Buy the book though! Great if you can support your local indie bookstore, but here's the Amazon link: http://www.amazon.com/Dewey-Decimal-System-Akashic-Surreal/dp/1617750107/ref=sr_1_1?ie=UTF8&qid=1296262585&sr=8-1

Beyond that I'll be doing stuff in the Fall. Spending most of the summer in Europe prancing around. My wife's Swedish, we have a place there as well.


7. I really like how you hint at certain events in the novel (like the 2/14 stuff) but never flat out tell us what happened. If other novelists did this, readers might punch them square in the balls. But I think you pull it off, and it actually makes the novel better and more mysterious. How did you arrive at this approach? And will these questions be answered in future books?

Yes those questions will be answered, thanks for your kindness, I hope I pull it off ok, again as I mentioned above I wanted to give it more of a sketch-like feel so folks would fill their own mental pictures in, likewise I would like the reader to develop his/ her own theories. Plus I didn't really have an answer until I was nearly finished with this first book.
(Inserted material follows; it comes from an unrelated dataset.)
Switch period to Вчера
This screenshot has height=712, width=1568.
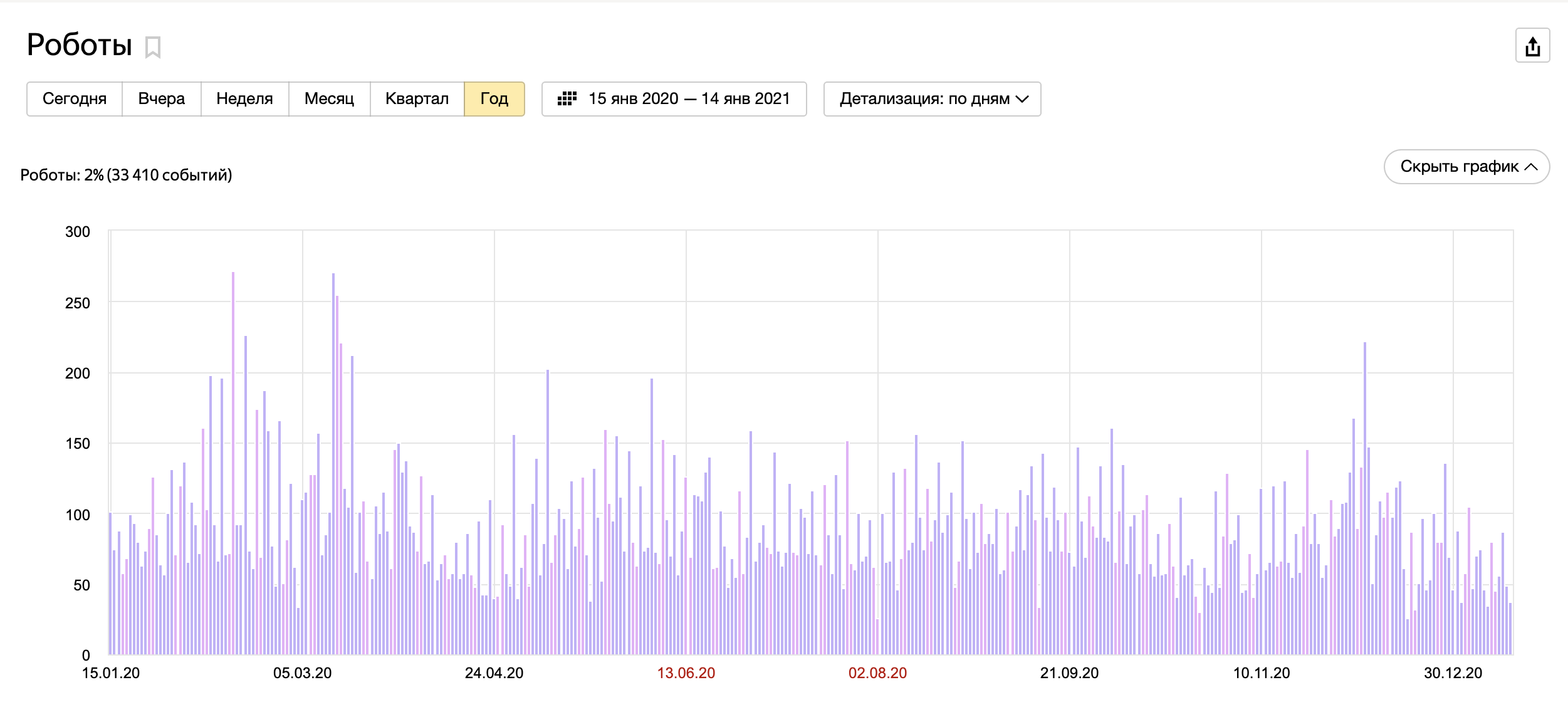coord(161,99)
The only problem with what I came up with is that it calls for more books, which isn't really a problem so much as something to get done.


8. Three bands you love:

VERY VERY difficult:

The Bad Brains

Sly and the Family Stone

X

Anything Stax Records (ok that's 4-ish)

9. Three things you love to eat:

I'll have to be place-specific as well:

The cheeseburger from Le Pigeon in Portland, OR. : http://www.lepigeon.com/ (tied for first place: The Black Iron Burger, NYC : crappy website! http://www.blackironburger.com/), just a diff vibe...Le Pigeon is fancier

The Gnocchi alla Aglio D'orato from Supper, NYC : http://www.supperrestaurant.com/

a big ass helping of anything from Toscanini's Ice Cream, Boston : http://www.tosci.com/

10. Favorite drink:

I'm boring in the sense that I dropped alcohol, drug, cigarettes etc (no choice...I cannot have just one of anything I gotta have it all) and I'm kind of one of those annoying yoga guys, I know I know it's boring...
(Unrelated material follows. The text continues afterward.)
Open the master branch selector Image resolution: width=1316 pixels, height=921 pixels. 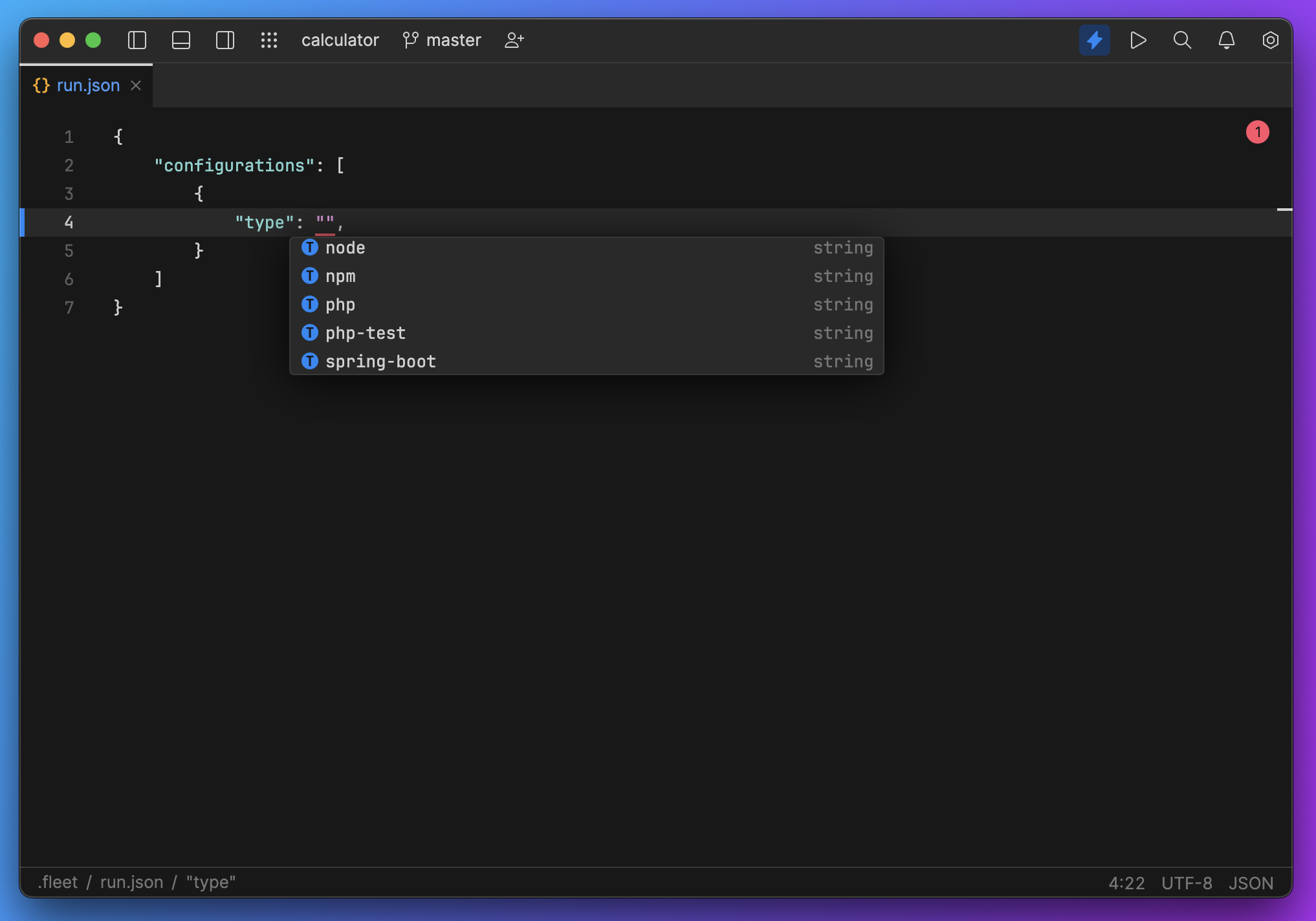[x=443, y=40]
but I couldn't imagine my life without the occasional double macchiato from Gimme Coffee, NYC : http://www.gimmecoffee.com/static/community_stores.aspx

Tied for first: The amazing coconut water from One Lucky Duck, NYC: http://www.oneluckyduck.com/takeaway/

I dig that this come off as fancy-pants-y, I'm just really particular about this jazz and have sought these things out...

11. Sports?

As a punk teen it was mandatory that I skated. It was more about hanging out and having the right stickers on your board. I sucked but I gave it my best shot.
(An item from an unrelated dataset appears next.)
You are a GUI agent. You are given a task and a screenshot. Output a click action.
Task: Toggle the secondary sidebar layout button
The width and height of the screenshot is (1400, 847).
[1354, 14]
I do better as a spectator. I love basketball. I am so thrilled about this recent trade my Knicks made cos it's shot them full of energy, even if they're not gonna get anywhere. Being a Knicks fan (especially through the '90s) is just fucking tragic. Self-flagellatory, Opes Dei style. But if you get the bug you can't help it. I get all misty talking about the Knicks.

Also love "European" soccer. Sorry. I do. It's an awesome game and a total mystery to me why it hasn't gotten much traction in the US, when a huge portion of the world's population lives and breathes the sport. I never miss watching the Cup at the very least, if I'm in the States....they're getting better, the last one was pretty widely televised. I greatly DISLIKE regional UK football, it's just trashy somehow.

Don't understand American football but I'll tell you what, Superbowl 2007 Prince came out at halftime and just fucking destroyed everybody, I mean he KILLED it, I have rarely seen anything that fantastic. One of the best guitar solos I've heard in my life. So much heart. I just watched it again and wept. I'm not scared 2 admit it 2 U : http://www.youtube.com/watch?v=4QKajzKmyhw&feature=related

12 Tell us about your next literary effort. Will we see Dewey again ... or something new?

Yeah Dewey is coming back to do his thing, I'm well into book 2 and now have an sense of what book 3 will look like, so I guess I'm down for a "trilogy." The word "trilogy" reminds me of Rush or some kinda prog-rock concept record but there it is. I am definitely not done with Dewey Decimal, I love him like a brother and he's not done with me either.